Abstract

This work is an attempt to study and describe some varieties of non-glazed ceramic facing bricks (the carved clay) because the goods made of this material, as well as their peculiarities, and the role they played in the socioeconomical history, the aesthetics, and the architecture on Medieval Khwarezm have not been studied until the present day. The carved clay is a fragile, unfired, unglazed architectural millwork. This is why it is quite rarely found unbroken in the excavated building debris. The carved decorations on the clay support were omnipresent in the historical site ornamentation of the XII-XIV centuries AD. However, as we can judge by the surviving building details and by their fragments, in Khwarezm unglazed carved pottery, or pottery cast in the q a l ı p moulds and clay slipware had been in use since the VIII century AD (the Afrighids period, V-IX centuries AD). This is testified by the surviving medieval mausoleums, mosques, houses of the rich townspeople, and by the findings at the sites discovered by archaeological expeditions.
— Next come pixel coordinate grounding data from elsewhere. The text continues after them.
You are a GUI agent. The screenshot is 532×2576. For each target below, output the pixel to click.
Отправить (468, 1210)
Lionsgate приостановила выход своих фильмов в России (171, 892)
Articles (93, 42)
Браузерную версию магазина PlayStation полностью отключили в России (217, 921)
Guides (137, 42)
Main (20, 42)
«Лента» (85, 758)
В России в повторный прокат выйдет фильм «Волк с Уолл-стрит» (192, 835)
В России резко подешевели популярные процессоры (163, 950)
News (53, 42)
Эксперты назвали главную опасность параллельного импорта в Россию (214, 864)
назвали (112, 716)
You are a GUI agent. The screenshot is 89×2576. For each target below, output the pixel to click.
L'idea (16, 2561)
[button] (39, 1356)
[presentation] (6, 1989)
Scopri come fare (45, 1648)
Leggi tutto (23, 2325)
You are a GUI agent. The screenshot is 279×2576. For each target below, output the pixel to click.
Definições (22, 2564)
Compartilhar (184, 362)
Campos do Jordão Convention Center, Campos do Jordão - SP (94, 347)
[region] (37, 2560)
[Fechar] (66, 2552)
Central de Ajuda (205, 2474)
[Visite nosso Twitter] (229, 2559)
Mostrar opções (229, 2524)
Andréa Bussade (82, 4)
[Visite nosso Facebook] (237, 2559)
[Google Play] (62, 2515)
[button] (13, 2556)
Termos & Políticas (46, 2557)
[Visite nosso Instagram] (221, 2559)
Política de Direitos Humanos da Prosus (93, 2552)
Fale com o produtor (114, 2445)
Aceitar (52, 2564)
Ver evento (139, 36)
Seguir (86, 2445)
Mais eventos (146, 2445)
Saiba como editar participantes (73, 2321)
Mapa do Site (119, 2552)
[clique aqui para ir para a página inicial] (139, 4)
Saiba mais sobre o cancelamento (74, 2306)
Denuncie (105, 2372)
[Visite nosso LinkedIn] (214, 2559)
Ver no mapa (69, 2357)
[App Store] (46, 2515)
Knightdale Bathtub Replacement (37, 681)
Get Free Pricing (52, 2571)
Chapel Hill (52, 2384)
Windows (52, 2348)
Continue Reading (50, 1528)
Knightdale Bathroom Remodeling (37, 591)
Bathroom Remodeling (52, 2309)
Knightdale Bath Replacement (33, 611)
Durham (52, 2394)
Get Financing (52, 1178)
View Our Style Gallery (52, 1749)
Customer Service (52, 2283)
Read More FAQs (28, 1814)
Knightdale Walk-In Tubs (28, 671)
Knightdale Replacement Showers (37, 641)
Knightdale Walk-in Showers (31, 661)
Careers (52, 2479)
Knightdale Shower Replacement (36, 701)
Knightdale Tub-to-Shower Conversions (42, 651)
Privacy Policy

The architectural decoration parts usually had an epigraphical or botanical ornament. The carved ornament could include semiabstract botanical motives (any petals, leaves, branches), or geometrical ones, looking like entangled bands, curls, and inscriptions made in N a s k h Arabian calligraphic style. Initially, the ornament was carved in raw clay and then fired in pottery kilns. Closing the interdisciplinary gap in the studying of the cultural heritage of Central Asia – explicitly its architectural and aesthetic aspects – is deemed utterly important. The use of certain technologies in the production of the architectural decorations specifically from the carved clay indirectly allows to reveal and describe the social and economic practices pertaining to the medieval society and state. The results and conclusions have an applied significance for recreating the complete decorations of the historical Khwarezmian architectural sites. Besides, the materials accumulated in this work may be of interest for art experts, orientalists, and architectural historians.